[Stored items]
☆ ☆ ☆

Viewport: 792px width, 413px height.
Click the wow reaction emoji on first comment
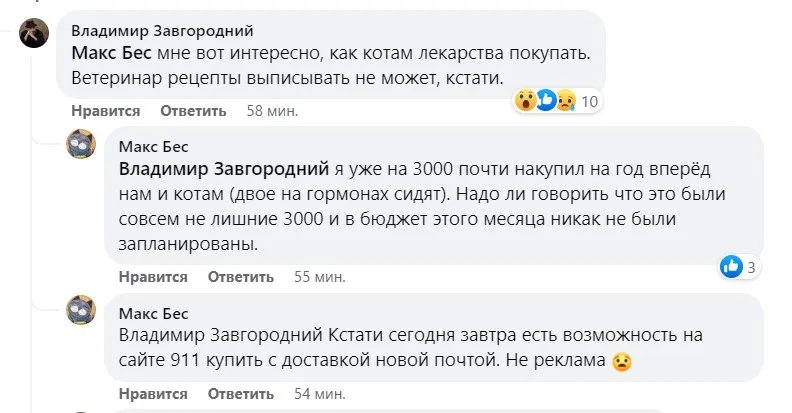526,100
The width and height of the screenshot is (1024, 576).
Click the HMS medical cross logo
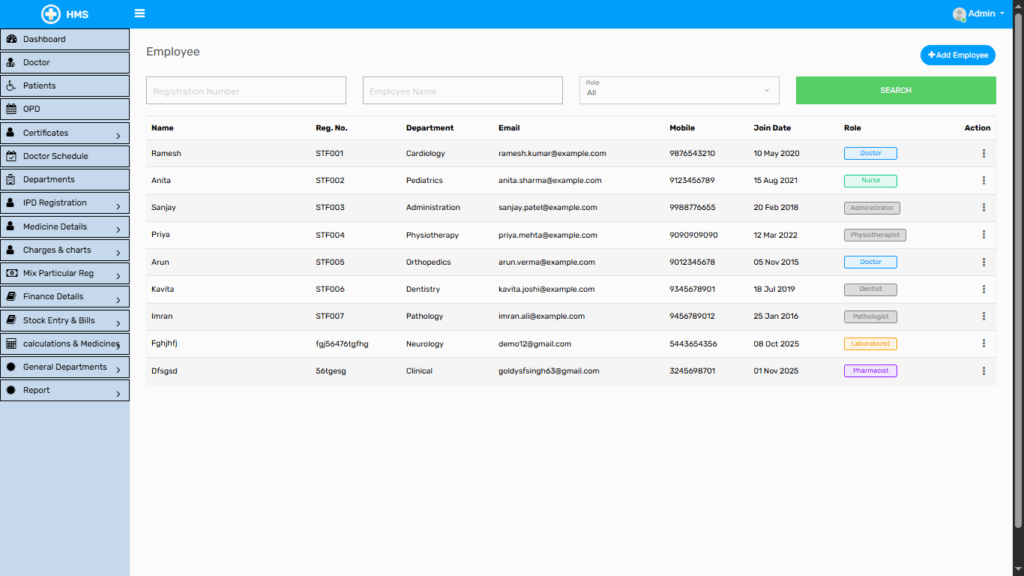pyautogui.click(x=51, y=14)
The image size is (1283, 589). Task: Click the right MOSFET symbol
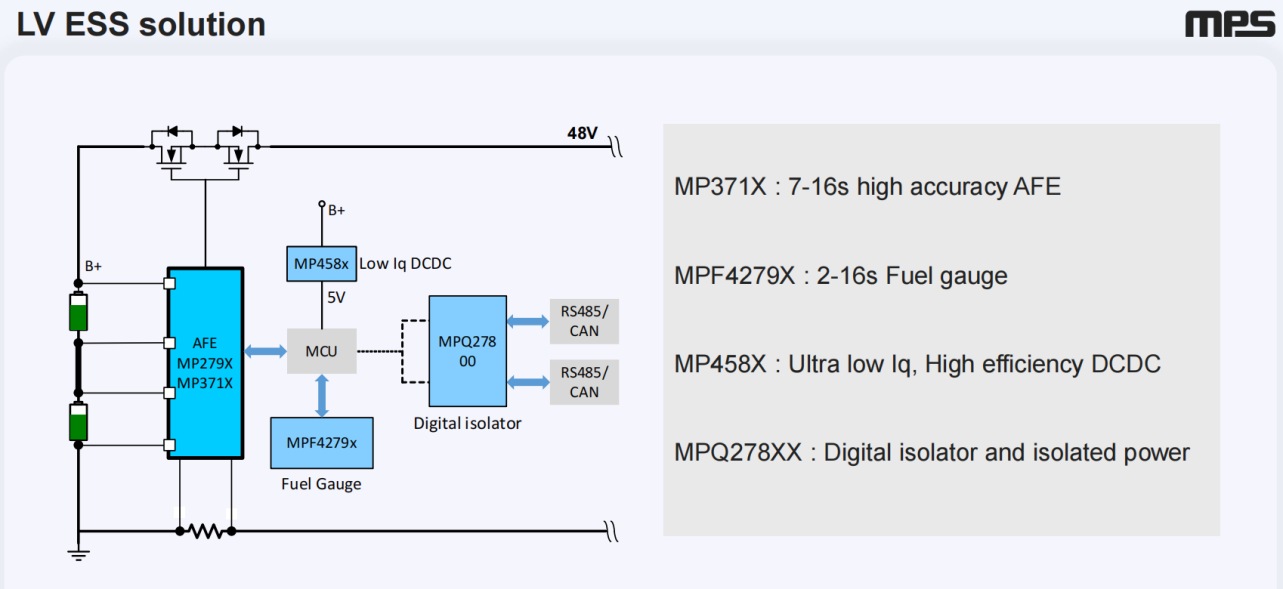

☆ ☆ ☆

[Problem requirements]
Once the line holding "Click the HMS medical cross logo" is found, copy it and each later line exactly through the end of the data, leaving out the pictures.

[Response below]
Click the HMS medical cross logo
pyautogui.click(x=51, y=14)
The image size is (1283, 589). Task: Click the right MOSFET symbol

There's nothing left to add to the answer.